NEW YORK (Reuters Health) – New data from the Mayo Clinic challenges the automatic benching of all athletes found to have a genetic heart disease (GHD) predisposing to sudden cardiac death, such as long QT syndrome (LQTS), in favor of the more contemporary shared decision-making approach, the researchers say.
In more than 2,000 person-years of follow-up, no sudden cardiac deaths related to sports happened in 494 young athletes with LQTS who were evaluated, risk stratified and approved for return to play at Mayo Clinic’s Windland Smith Rice Genetic Heart Rhythm Clinic.
In email to Reuters Health, Dr. Michael Ackerman, genetic cardiologist and director of the clinic, said, “This study group represents the largest cohort of athletes ever followed at a single center with genetic heart diseases which would have resulted – in the past and still today – with a response of ‘sorry kid, you are done.'”
At the Mayo Clinic, he said, “they have been met with an attitude of ‘let’s be on the same team and see if we can make this work.'”
The study findings were published in Journal of the American College of Cardiology to coincide with a presentation the Heart Rhythm Society annual meeting.

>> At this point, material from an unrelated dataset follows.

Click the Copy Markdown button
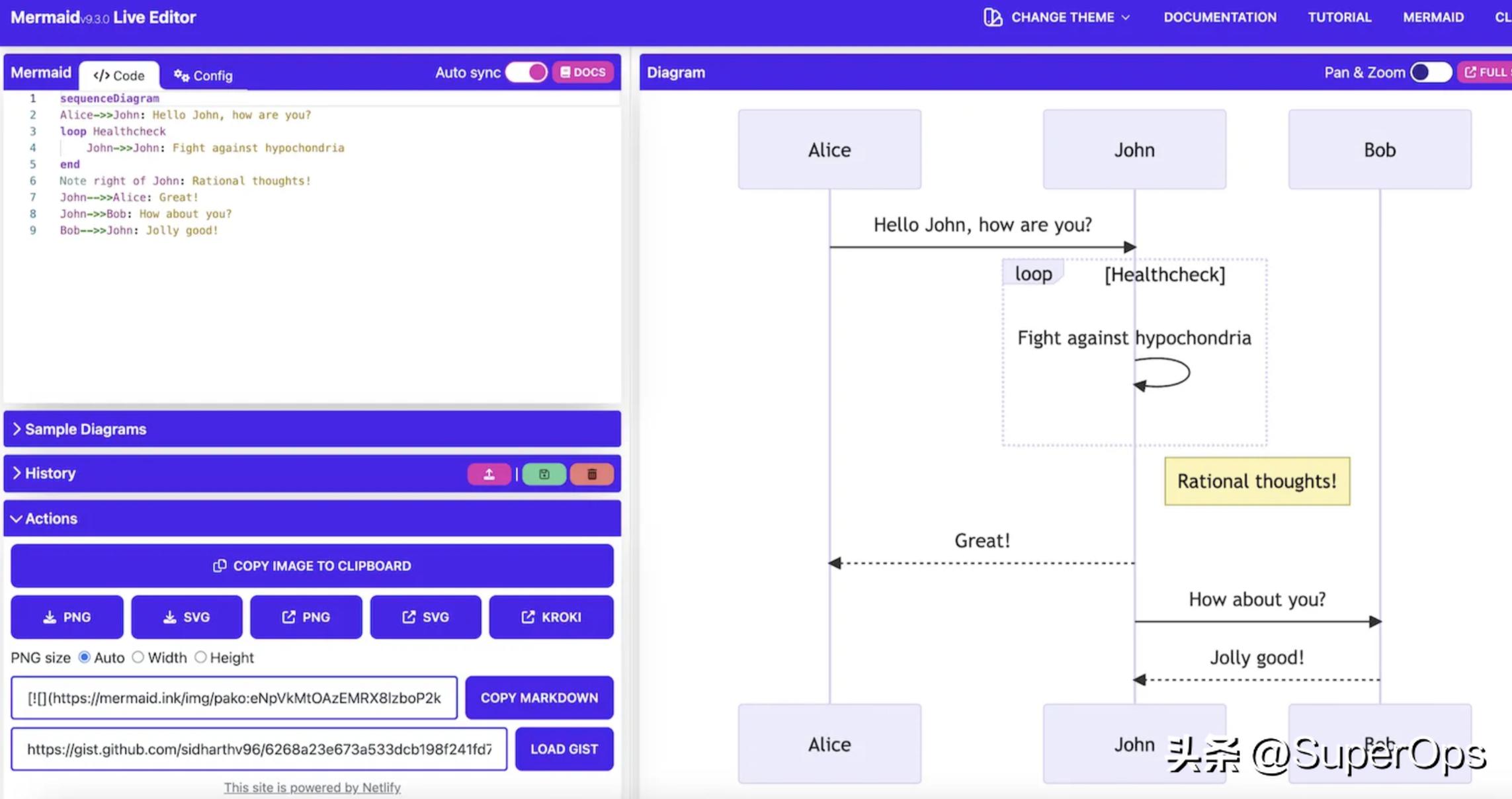 (539, 698)
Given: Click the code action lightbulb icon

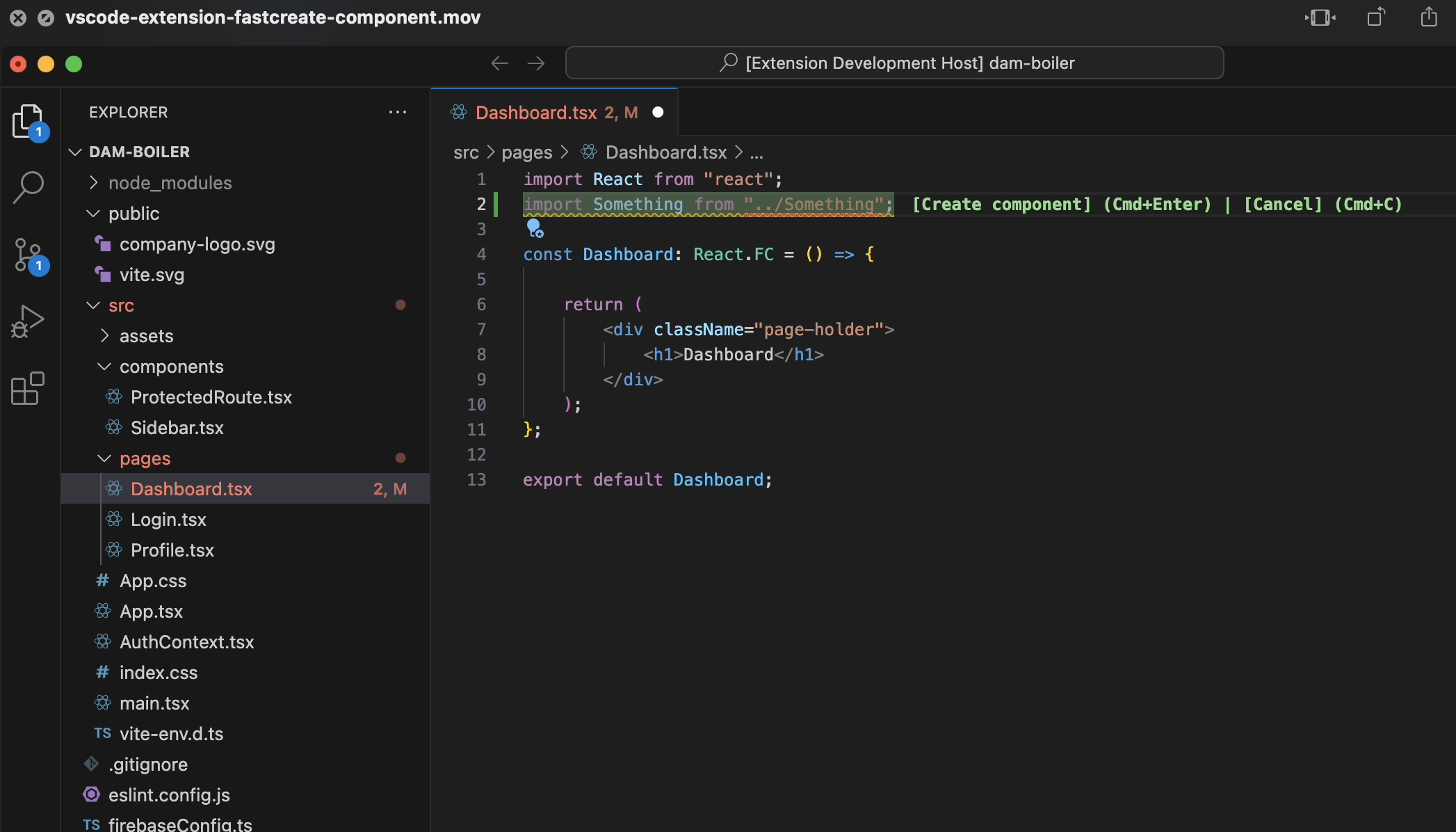Looking at the screenshot, I should tap(535, 228).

Seventy-nine of the 494 athletes with LQTS (16.0%) were symptomatic before diagnosis, and 58 (11.7%) had an implantable cardioverter-defibrillator (ICD).
The vast majority of the athletes (94.1%) have not experienced any LQTS-related breakthrough cardiac events (BCE).

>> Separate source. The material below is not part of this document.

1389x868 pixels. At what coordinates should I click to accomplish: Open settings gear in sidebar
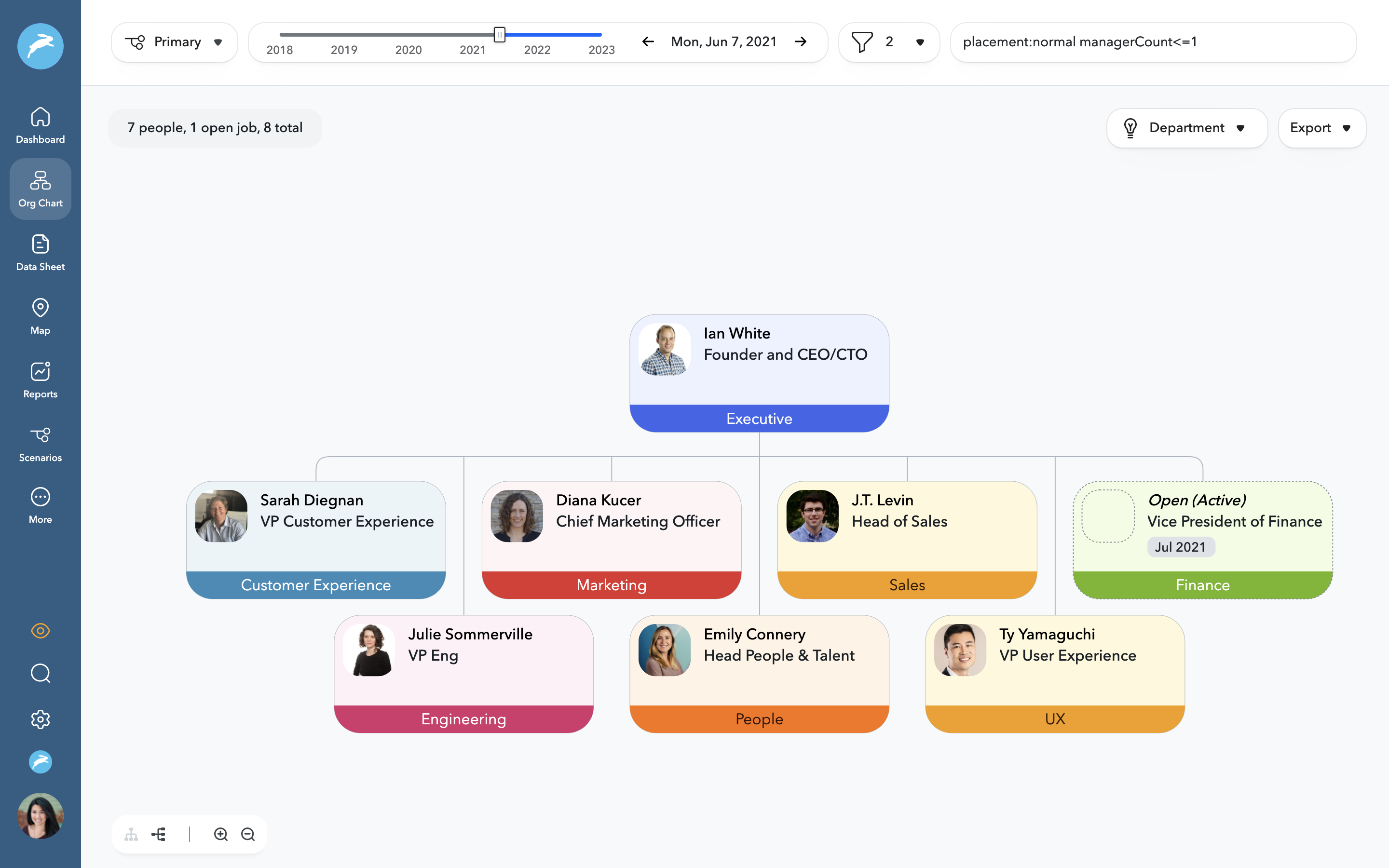[40, 719]
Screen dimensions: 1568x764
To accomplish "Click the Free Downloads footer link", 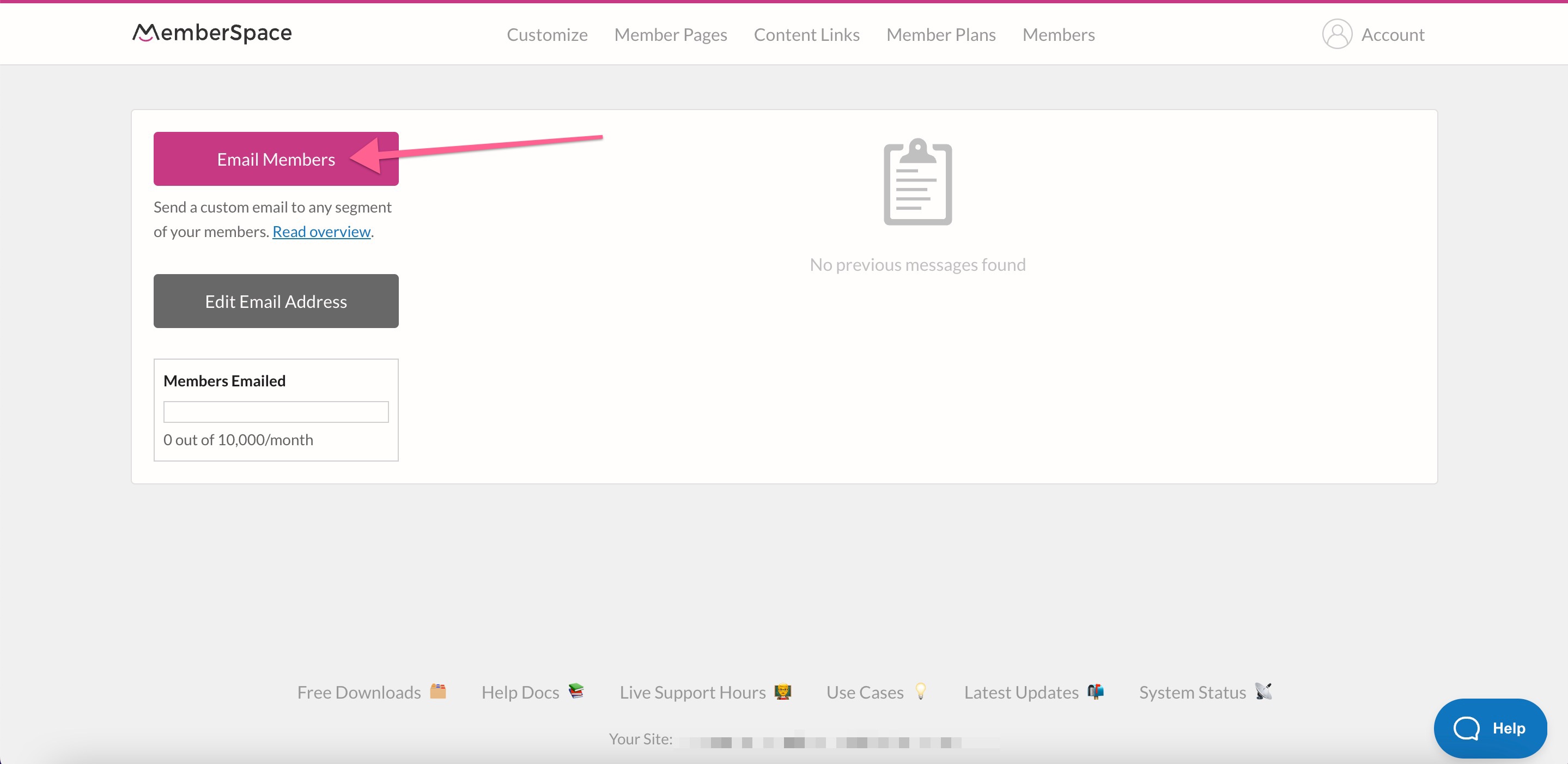I will pyautogui.click(x=358, y=692).
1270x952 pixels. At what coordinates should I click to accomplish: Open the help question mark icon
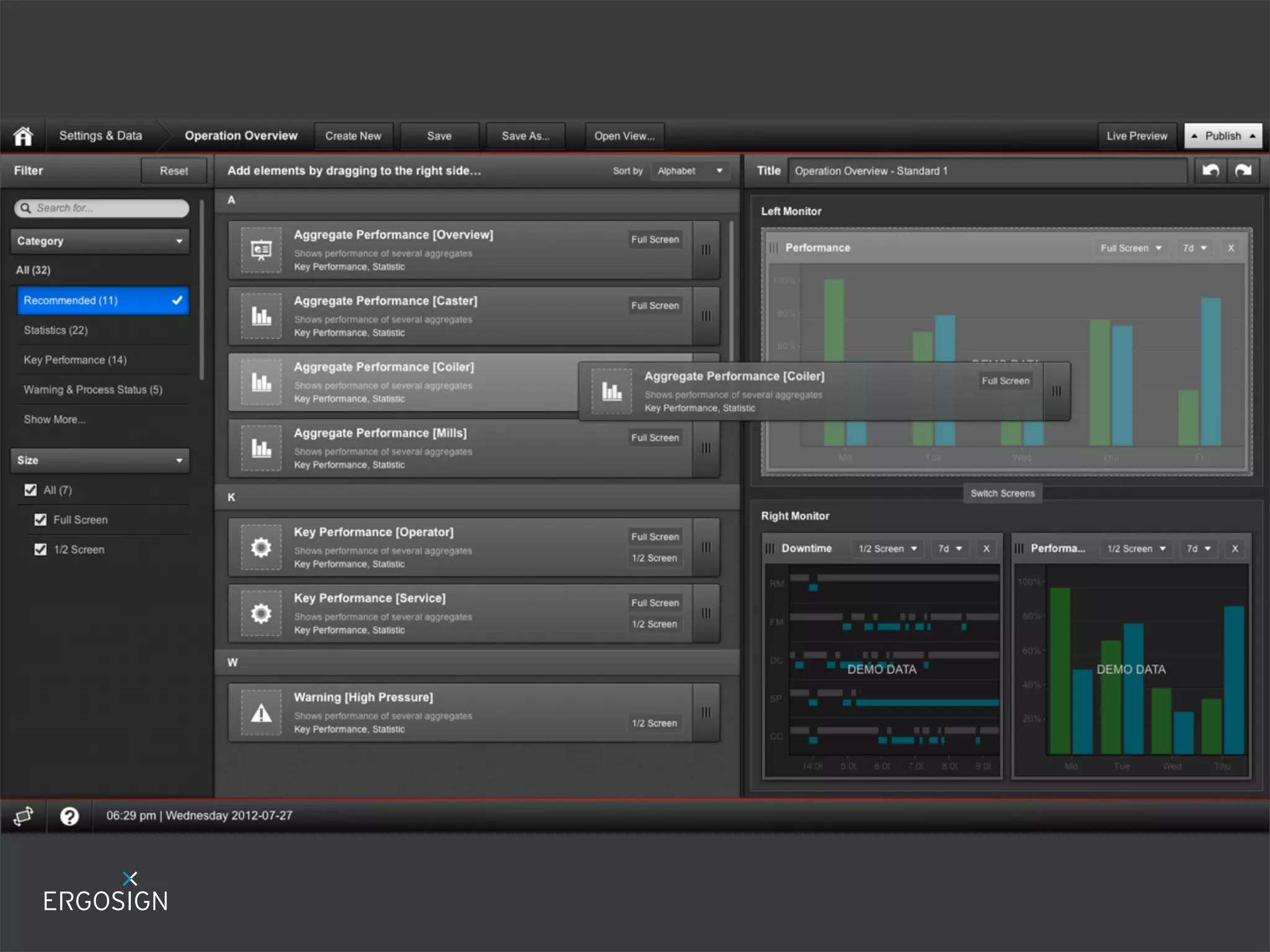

Twenty-nine athletes (5.9%) had one or more BCE during follow-up. Of those, 15 (3.0%) experienced a BCE during their return to play period, with three (0.6%) having an event during exercise and 12 (2.4%) during non-sports-related activities.
Overall, athletes in the cohort had just over a 1% chance of having a nonlethal episode during sports each year, the researchers found.

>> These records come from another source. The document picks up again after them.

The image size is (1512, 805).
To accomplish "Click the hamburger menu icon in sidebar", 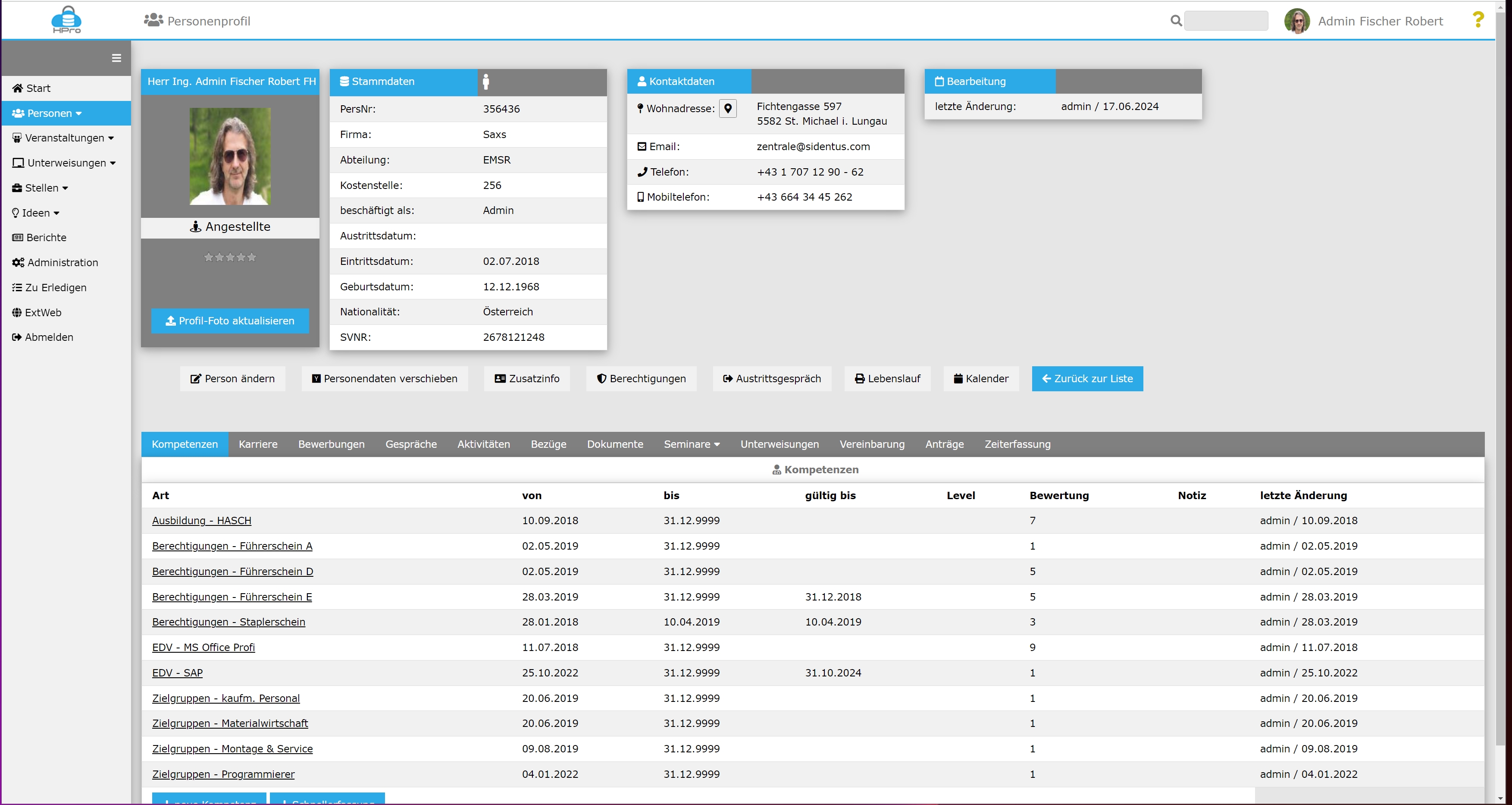I will [116, 57].
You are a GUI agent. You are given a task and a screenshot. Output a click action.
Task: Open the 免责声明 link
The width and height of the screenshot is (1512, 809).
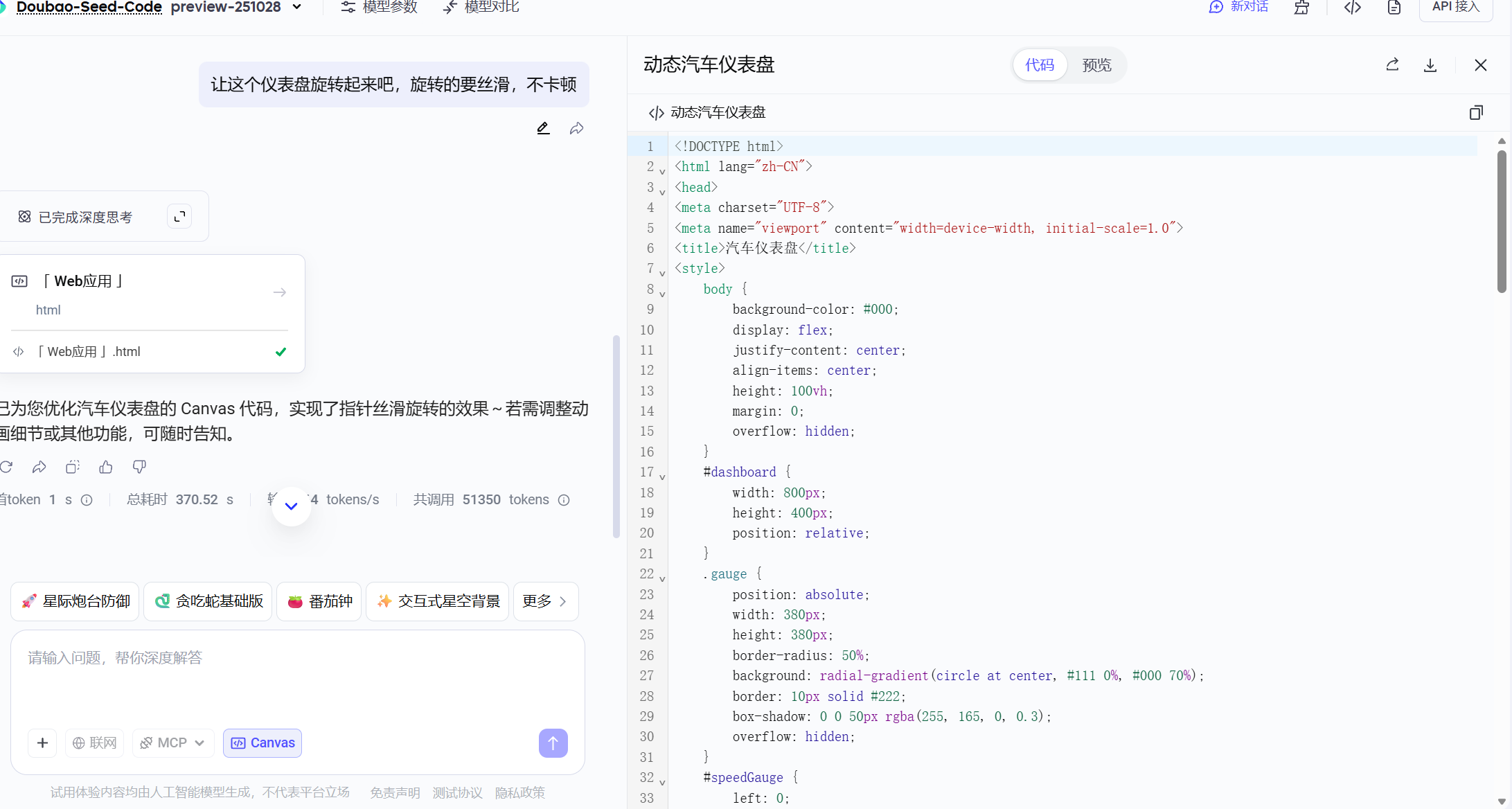(395, 792)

Based in large part by Dr. Ackerman’s team at the Mayo Clinic, cardiac society guidelines have begun to acknowledge shared decision making for the athlete with (GHDs), such LQTS, and the possibility for that athlete’s return to play.
The return to play (RTP) protocol they developed offers an approach for cardiologists to risk stratify athletes with LQTS.
But Dr. Ackerman said, “Doctors must ask themselves if they are the physician best suited to work with these athletes, as these patients must be carefully evaluated and risk stratified so that a patient-specific therapy can be configured. Then and only then, a careful discussion can follow. This is not a quick 5-10 minute office visit, but instead can and does take hours,” he noted.
The authors of an editorial say the Mayo Clinic data “reassure us that optimally treated athletes with a comprehensive ‘return-to-play’ plan can compete with a low rate of adverse events.”
“It has been a ‘long and winding road’ for those of us who care for patients with genetic heart disease including those with ICDs, and we have come far in the understanding and management of these conditions,” write Dr. Susan Etheridge, with University of Utah in Salt Lake City and Dr. Elizabeth Saarel, with Cleveland Clinic Lerner College of Medicine in Ohio.
“Full competitive sports participation may not be the desire of every genetic heart disease patient and his or her family, and in some it may not be possible. Patients at risk for therapy noncompliance and other high-risk behaviors remain a concern, and restrictions may be needed. We continue to have trepidation about competitive swimming and diving in certain types of LQTS as well as catecholaminergic polymorphic ventricular tachycardia,” the editorial writers say.
“But we are moving toward a more lenient and less paternalistic approach. Patients live long lives despite their genetic arrhythmia diagnoses. Data like those provided by (the Mayo Clinic) help us understand that once evaluated, appropriately monitored, and treated, most can return to play and hopefully live long and happy lives,” they conclude.
This work was supported by the Mayo Clinic Windland Smith Rice Comprehensive Sudden Cardiac Death Program and Mayo Clinic Center for Clinical and Translational Science through a grant from the National Center for Advancing Translational Sciences. Disclosures for authors are listed with the original article.